Masked observations and missing sites in guide

When some observations are masked, a new site with the _unobserved tag is added to the model. This usually only triggers a warning, but sometimes it also causes Pyro to crash for no obvious reason.

For instance, take the tutorial on Dirichlet Process Mixture Models. If you specify a mask in the model, the code fails, even if the mask specifies that no observations are missing (Pyro 1.8.5).

def model(data):
    with pyro.plate("beta_plate", T-1):
        beta = pyro.sample("beta", Beta(1, alpha))

    with pyro.plate("mu_plate", T): 
        mu = pyro.sample("mu", MultivariateNormal(torch.zeros(2), 5 * torch.eye(2)))

    with pyro.plate("data", N): 
        z = pyro.sample("z", Categorical(mix_weights(beta)))
        pyro.sample("obs", MultivariateNormal(mu[z], torch.eye(2)), obs=data,
        # Specify a mask with no missing observations
        obs_mask=torch.ones(N, dtype=torch.bool))

Adding the mask as shown above triggers the error message below.

(...)
    log_r_term = log_r_term - guide_trace.nodes[name]["log_prob"]
KeyError: 'obs_unobserved'

The issue is in the function _compute_log_r from the file pyro/infer/trace_elbo.py, where guide_trace.nodes does not contain the matching site called obs_unobserved.

The example from the tutorial suggests that this is a bug, but I am not too sure why the function _compute_log_r is not always called during inference.
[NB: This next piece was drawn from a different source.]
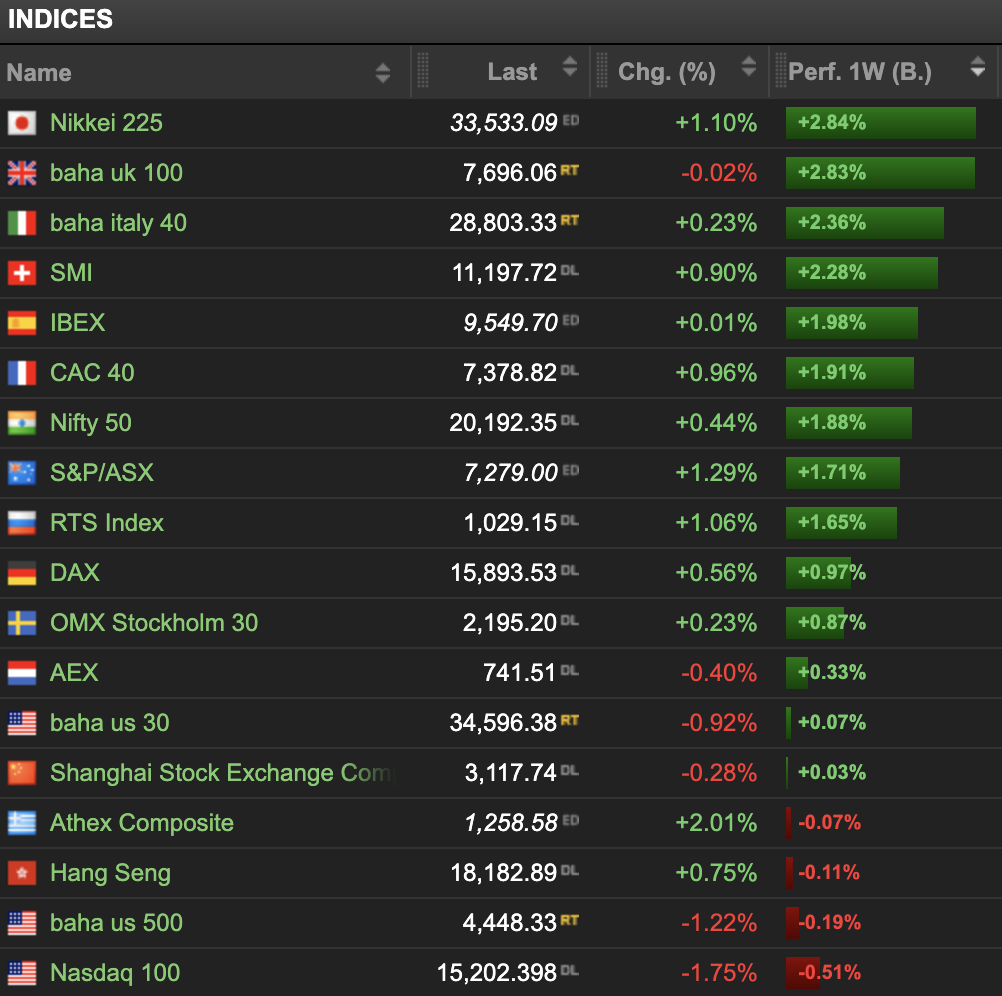The image size is (1002, 996).
Task: Sort by Last price using sort arrows
Action: point(570,68)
So, my questions are:

  1. Do we always have to manually create a site for the masked observations in the guide?
  2. Or is the proper way to compute log_r to just ignore the samples with the _unobserved tag?

Any insight as to when _compute_log_r is called would be the cherry on the cake.
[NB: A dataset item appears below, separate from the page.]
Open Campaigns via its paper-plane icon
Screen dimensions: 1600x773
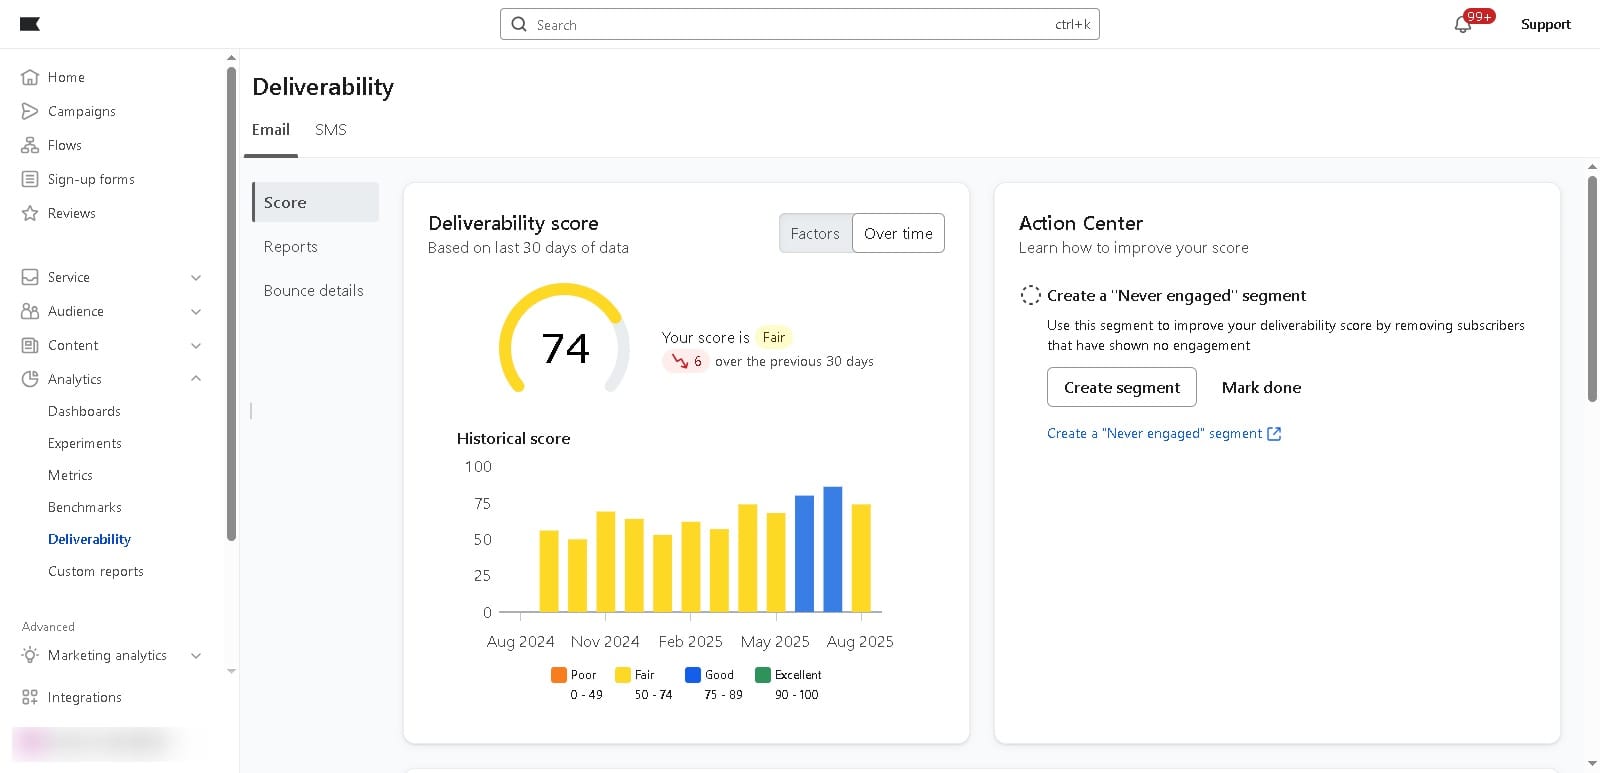coord(30,111)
Here is what I gathered by looking deeper into the code. It seems that the function _compute_log_r is called only in the Tricky Case of the tutorial on ELBO gradient estimators. In the Easy Case, it is not called at all.
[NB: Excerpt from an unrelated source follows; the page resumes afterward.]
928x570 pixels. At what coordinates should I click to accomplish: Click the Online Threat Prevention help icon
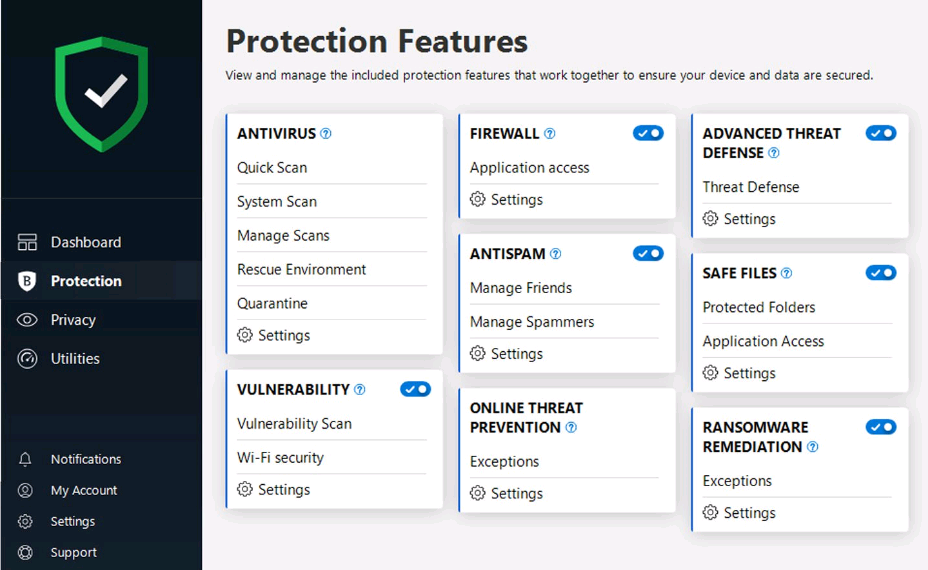point(571,427)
In both the Easy Case and the Tricky Case, missing observations are put into a node with the _unobserved tag. In the Easy Case, those missing observations influence the ELBO only through the model (unless a pyro.sample with matching _unobserved tag is declared in the guide). The model log-likelihood of the missing observations is computed and added to the total; the guide log-likelihood does not contribute.

In the Tricky Case, the function _compute_log_r is eventually called (once), it runs through the model nodes and expects to find the same nodes in the guide. So in the Tricky Case the user has to declare a pyro.sample with matching _unobserved tag in the guide.

I think that the behavior should be the same in both cases, right? Either the missing observations should be discounted from the guide by default, or the user should be forced to sample them in the guide. I will open a pull request about this, but any insight would be welcome.

For those interested in the details, I opened an issue here and a pull request here. There seems to be some minor differences in the way Pyro treats missing observations with the reparametrization trick vs the other cases. This can cause some confusion and unexpected behaviors.